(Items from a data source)
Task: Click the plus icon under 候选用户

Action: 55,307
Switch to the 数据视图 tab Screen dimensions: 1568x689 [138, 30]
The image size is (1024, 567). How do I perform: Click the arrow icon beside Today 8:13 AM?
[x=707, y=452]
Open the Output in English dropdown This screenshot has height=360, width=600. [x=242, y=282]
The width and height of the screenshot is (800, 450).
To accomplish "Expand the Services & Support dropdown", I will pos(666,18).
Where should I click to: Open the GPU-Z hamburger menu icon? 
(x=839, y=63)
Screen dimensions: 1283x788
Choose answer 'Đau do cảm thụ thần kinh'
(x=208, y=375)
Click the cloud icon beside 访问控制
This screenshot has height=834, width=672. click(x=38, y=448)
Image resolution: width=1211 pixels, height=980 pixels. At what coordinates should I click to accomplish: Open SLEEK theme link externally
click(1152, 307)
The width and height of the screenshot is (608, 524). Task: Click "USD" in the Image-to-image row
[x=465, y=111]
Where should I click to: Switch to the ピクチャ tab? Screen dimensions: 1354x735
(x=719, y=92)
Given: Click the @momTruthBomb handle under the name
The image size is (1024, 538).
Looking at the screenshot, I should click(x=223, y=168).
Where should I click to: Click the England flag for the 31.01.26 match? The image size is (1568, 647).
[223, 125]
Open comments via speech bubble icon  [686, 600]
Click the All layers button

#### Exercise details
Every line from the one containing "Open comments via" through the last line of the entries should be output exactly; nothing else belongs in the reply.

#### Completed task
Open comments via speech bubble icon  [686, 600]
Click the All layers button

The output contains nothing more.